_Passage shown_:
###

7.4.4 Stratified Sampling
#' X ~ Lognormal(0, 1)
#' Y | X ~ lognormal(9 + 3 log X, 1)
#' Find E(Y / X)
myraoblack <- function(n) {
x <- rlnorm(n, 0, 1)
y <- rlnorm(n, 9 + 3 * log(x), 1)
## vanilla version
v1 <- mean(y / x)
## Rao-Blackwell version
y.x <- exp(9 + 3 * log(x) + 1 / 2)
v2 <- mean(y.x / x)
c(v1, v2)
}
sim <- replicate(200, myraoblack(5000))
apply(sim, 1, mean)
## [1] 99429.09 97898.69
## [1] 35376.27 9270.43
#' @title Generating multivariate normal subject to linear constraint
#' @param U a vector of U(0, 1) random variables
#' @param Sigma variance matrix
#' @param nu vector for the linear projection
rmvnormLinCon <- function(U, Sigma, nu) {
## normalize nu such that nu' %*% Sigma %*% nu == 1
nu <- nu / sqrt(c(crossprod(nu, Sigma %*% nu)))
n <- length(U); p <- length(nu)
## convert the conditioning U to standard normal scale
X <- qnorm(U)
## standard N(0, I_p)
Z <- matrix(rnorm(n * p), p, n)
## lower-triang matrix of Cholesky decomposition of Sigma
A <- t(chol(Sigma))
## conditional sampling
cmean <- tcrossprod(Sigma %*% nu, X) # a pxn matrix for mean
xi <- cmean + (A - Sigma %*% nu %*% crossprod(nu, A)) %*% Z
t(xi) # a nxp matrix
}
optValueSS <- function(n, r, sigma, S0, K, tgrid, nstrata = 10) {
nt <- length(tgrid)
Sigma <- sigma^2 * outer(tgrid, tgrid, pmin)
nu <- rep(1, nt) / nt
## unstratified version
U <- runif(n)
Wt <- rmvnormLinCon(U, Sigma, nu)
St <- S0 * exp((r - sigma^2 / 2) * matrix(tgrid, n, nt, byrow = TRUE)
+ Wt)
pAri <- pmax(rowMeans(St) - K, 0)
vAri <- mean(pAri)
## stratified version
left <- rep(seq(nstrata) - 1, each = n / nstrata)
V <- (left + U) / nstrata # stratified based on U
Wt.s <- rmvnormLinCon(V, Sigma, nu)
St.s <- S0 * exp((r - sigma^2 / 2) * matrix(tgrid, n, nt, byrow = TRUE)
+ Wt.s)
pAri.s <- pmax(rowMeans(St.s) - K, 0)
vAri.s <- mean(pAri.s)
c(vAri, vAri.s)
}
r <- 0.05; sigma <- 0.3; S0 <- 50; K <- 50
tgrid <- seq(0, .25, length = 14)[-1]
sim <- replicate(200, optValueSS(500, r, sigma, S0, K, tgrid))
apply(sim, 1, mean)

###

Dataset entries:
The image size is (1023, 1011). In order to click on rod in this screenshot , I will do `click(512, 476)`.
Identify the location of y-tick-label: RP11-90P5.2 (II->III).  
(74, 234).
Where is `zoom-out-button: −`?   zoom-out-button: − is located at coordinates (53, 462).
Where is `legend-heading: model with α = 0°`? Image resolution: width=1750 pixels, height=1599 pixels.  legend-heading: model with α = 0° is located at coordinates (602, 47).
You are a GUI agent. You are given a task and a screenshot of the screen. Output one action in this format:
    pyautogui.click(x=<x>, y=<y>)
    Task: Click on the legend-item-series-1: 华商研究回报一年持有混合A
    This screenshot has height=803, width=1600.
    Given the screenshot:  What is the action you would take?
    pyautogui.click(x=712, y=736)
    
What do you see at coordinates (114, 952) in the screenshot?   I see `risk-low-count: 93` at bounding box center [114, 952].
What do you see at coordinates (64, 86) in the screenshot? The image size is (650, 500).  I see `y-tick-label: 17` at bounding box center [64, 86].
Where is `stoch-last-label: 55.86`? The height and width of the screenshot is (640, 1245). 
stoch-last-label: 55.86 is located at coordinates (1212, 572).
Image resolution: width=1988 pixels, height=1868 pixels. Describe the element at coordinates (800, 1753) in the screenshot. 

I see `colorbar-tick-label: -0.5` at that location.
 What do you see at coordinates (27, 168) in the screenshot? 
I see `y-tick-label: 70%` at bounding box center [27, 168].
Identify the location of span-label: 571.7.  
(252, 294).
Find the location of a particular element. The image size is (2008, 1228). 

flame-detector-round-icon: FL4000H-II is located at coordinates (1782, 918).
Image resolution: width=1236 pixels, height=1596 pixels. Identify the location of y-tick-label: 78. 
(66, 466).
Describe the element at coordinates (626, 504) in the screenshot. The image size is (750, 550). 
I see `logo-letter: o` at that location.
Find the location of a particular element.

###

_Goal of the exercise_: Reproduce the portion of the stratified sampling code that begins with the words containing "myraoblack <- function(n)" and ends with "<- replicate(200, myraoblack(5000))", character for character. The material above isn't needed for this work.

_Completed task_:
myraoblack <- function(n) {
x <- rlnorm(n, 0, 1)
y <- rlnorm(n, 9 + 3 * log(x), 1)
## vanilla version
v1 <- mean(y / x)
## Rao-Blackwell version
y.x <- exp(9 + 3 * log(x) + 1 / 2)
v2 <- mean(y.x / x)
c(v1, v2)
}
sim <- replicate(200, myraoblack(5000))